Thursday, November 4, 2021


GRITO

    Se suceden los minutos de silencio y las muestras de repulsa por el terrible asesinato del niño de 9 años en Lardero y la violación de la joven en Igualada. Una madre pide ayuda para localizar a los agresores de su hija de 16 años ingresada en la UCI mientras entierran a un inocente. Llueve un silencio gris por las víctimas. Dolor. Impotencia. Rabia a bocajarro. Las madres de Lardero llevaban meses denunciando a la policía que el sospechoso había intentado engañar con sus trampas a varios niños y niñas. Sin embargo, no fueron escuchadas. Álex jugaba disfrazado con sus amigos en el parque cuando fue secuestrado. La menor fue violada en la madrugada del pasado lunes cuando se dirigía a la estación de tren tras salir de una discoteca de Igualada.

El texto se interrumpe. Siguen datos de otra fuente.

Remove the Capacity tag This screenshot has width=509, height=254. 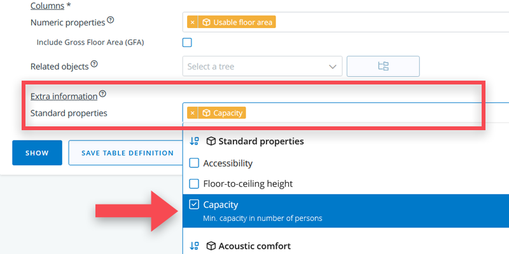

El miedo recorre nuestras casas. Basta ya. El campo de la psicología clínica, forense y judicial no puede justificar el relajamiento de las medidas de prevención de la reincidencia sexual en ciertos individuos; por el contrario, debe comprender la peligrosidad de su carácter patológico asesino. Ante una enfermedad mental, solo cabe el control psiquiátrico y policial. La ciudadanía exige firmeza en el cumplimiento de los protocolos para prevenir delitos. Es un derecho.

Con la vida, he ido aprendiendo que la bondad no surge de forma innata en el ser humano, la bondad es una conquista. Y esa batalla contra la bestia se libra en el interior de una madre cuando desenvaina su espada y grita, grita su ira, pero no decapita al agresor. La justicia y la cárcel deben hacer el resto.